START RECORDS

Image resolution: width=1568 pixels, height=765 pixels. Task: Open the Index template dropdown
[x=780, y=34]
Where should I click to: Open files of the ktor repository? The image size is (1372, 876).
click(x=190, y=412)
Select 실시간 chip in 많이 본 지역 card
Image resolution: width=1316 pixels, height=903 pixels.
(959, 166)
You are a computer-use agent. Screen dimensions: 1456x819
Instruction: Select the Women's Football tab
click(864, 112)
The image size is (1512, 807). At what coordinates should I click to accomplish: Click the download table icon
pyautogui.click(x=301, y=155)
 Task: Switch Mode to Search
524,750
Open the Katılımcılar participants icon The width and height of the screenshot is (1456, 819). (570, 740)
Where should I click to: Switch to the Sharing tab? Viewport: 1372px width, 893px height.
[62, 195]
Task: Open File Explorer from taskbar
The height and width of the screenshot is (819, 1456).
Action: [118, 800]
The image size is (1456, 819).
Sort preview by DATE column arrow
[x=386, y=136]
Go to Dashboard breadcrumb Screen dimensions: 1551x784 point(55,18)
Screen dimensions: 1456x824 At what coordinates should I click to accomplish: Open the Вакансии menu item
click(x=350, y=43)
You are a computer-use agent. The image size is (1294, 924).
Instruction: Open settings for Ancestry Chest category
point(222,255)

END RECORDS

• [DESCRIPTION OF THE TASK] Each record has to be given again exactly as written.

• [SOLUTION FOR THIS TASK]
Image resolution: width=1568 pixels, height=765 pixels. Task: Open the Index template dropdown
[x=780, y=34]
Where should I click to: Open files of the ktor repository? The image size is (1372, 876).
click(x=190, y=412)
Select 실시간 chip in 많이 본 지역 card
Image resolution: width=1316 pixels, height=903 pixels.
(959, 166)
You are a computer-use agent. Screen dimensions: 1456x819
Instruction: Select the Women's Football tab
click(864, 112)
The image size is (1512, 807). At what coordinates should I click to accomplish: Click the download table icon
pyautogui.click(x=301, y=155)
 Task: Switch Mode to Search
524,750
Open the Katılımcılar participants icon The width and height of the screenshot is (1456, 819). (570, 740)
Where should I click to: Switch to the Sharing tab? Viewport: 1372px width, 893px height.
[62, 195]
Task: Open File Explorer from taskbar
The height and width of the screenshot is (819, 1456).
Action: [118, 800]
The image size is (1456, 819).
Sort preview by DATE column arrow
[x=386, y=136]
Go to Dashboard breadcrumb Screen dimensions: 1551x784 point(55,18)
Screen dimensions: 1456x824 At what coordinates should I click to accomplish: Open the Вакансии menu item
click(x=350, y=43)
You are a computer-use agent. The image size is (1294, 924).
Instruction: Open settings for Ancestry Chest category
point(222,255)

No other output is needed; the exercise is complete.